* [WHAT TO WORK ON]
Rewrite the rows from the line containing "the 秃鹤 node?" through the end of the rows, keeping each request as it stands. Multiply every answer coordinate by 0.2, round to the nearest whole number with halves rounded up, and omit the pictures from your answer.
-- start EXERCISE DATA --
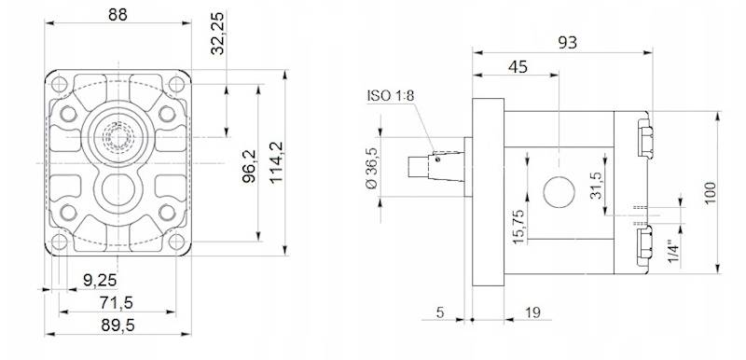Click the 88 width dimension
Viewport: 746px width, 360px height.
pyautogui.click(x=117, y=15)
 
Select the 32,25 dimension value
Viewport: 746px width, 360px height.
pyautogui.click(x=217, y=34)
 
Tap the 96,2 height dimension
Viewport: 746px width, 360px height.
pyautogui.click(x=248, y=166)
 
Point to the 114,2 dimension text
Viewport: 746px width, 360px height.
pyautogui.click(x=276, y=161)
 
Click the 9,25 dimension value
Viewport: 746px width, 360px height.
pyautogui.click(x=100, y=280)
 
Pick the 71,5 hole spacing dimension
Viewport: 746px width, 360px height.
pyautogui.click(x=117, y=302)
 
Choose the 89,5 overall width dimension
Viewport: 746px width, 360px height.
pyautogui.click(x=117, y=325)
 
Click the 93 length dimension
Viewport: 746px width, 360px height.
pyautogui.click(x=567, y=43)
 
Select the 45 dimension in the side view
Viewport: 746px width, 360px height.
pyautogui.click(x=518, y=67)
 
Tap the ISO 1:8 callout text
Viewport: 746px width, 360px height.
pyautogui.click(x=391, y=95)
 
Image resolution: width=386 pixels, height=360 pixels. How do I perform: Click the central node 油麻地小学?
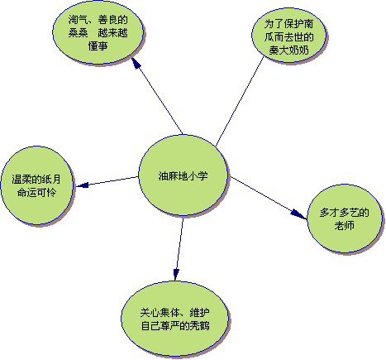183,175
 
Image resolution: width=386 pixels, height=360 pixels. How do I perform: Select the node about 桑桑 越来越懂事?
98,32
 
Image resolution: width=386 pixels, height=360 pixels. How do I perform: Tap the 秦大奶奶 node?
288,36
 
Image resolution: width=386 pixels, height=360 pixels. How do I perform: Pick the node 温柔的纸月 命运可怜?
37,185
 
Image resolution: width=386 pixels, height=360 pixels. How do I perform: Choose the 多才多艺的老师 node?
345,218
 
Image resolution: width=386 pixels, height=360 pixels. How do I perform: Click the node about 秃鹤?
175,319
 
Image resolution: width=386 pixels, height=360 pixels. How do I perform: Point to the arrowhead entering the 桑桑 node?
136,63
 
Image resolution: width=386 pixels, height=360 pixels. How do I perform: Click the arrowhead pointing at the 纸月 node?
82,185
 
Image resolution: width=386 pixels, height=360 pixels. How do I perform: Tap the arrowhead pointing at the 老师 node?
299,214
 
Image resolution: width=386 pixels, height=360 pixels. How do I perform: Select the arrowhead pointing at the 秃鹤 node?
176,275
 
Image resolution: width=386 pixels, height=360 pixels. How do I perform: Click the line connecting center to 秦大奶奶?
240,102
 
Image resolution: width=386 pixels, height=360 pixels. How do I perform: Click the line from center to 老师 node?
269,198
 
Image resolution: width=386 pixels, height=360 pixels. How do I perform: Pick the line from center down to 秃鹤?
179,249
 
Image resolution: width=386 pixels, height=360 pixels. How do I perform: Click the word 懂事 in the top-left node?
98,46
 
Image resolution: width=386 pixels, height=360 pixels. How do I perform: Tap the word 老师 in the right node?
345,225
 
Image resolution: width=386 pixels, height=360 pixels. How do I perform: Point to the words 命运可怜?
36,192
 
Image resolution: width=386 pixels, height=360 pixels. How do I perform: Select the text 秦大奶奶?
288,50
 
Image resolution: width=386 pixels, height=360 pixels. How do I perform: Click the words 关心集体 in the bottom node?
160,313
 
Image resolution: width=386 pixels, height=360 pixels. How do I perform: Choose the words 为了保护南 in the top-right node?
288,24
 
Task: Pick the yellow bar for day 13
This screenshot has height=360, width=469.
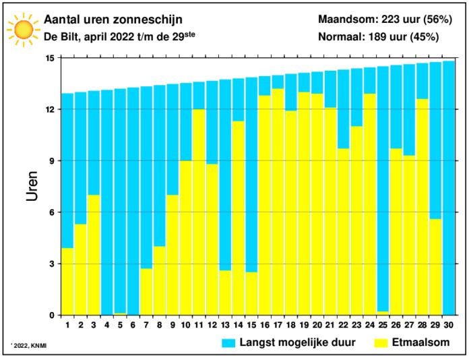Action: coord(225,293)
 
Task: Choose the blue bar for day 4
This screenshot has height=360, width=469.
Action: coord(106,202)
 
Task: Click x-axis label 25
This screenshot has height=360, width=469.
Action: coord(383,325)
-- end EXERCISE DATA --
* [OUTPUT]
Image resolution: width=386 pixels, height=360 pixels. How do I perform: Select the arrowhead pointing at the 秃鹤 node?
35,55
 
Image resolution: width=386 pixels, height=360 pixels. How do I perform: Click the line connecting center to 秦大奶奶?
48,20
 
Image resolution: width=386 pixels, height=360 pixels. How do I perform: Click the line from center to 老师 node?
54,40
 
Image resolution: width=386 pixels, height=360 pixels. How do I perform: Pick the line from center down to 秃鹤?
36,50
 
Image resolution: width=386 pixels, height=360 pixels. How do I perform: Click the word 懂事 in the top-left node?
20,9
 
Image resolution: width=386 pixels, height=360 pixels. How do I perform: Tap the word 老师 in the right node?
69,45
 
Image resolution: width=386 pixels, height=360 pixels. How do I perform: Point to the words 命运可怜?
7,38
 
Image resolution: width=386 pixels, height=360 pixels. How do I perform: Select the text 秦大奶奶?
58,10
 
Image resolution: width=386 pixels, height=360 pixels. How do I perform: Click the words 关心集体 in the bottom node?
32,63
 
Image resolution: width=386 pixels, height=360 pixels. How do I perform: Choose the words 为了保护南 in the top-right node?
58,5
 
Task: Pick the yellow bar for day 13
This screenshot has height=360, width=469.
Action: coord(45,59)
 
Task: Choose the blue bar for day 4
This screenshot has height=360, width=469.
Action: coord(21,40)
 
Task: Click x-axis label 25
This screenshot has height=360, width=469.
Action: coord(77,65)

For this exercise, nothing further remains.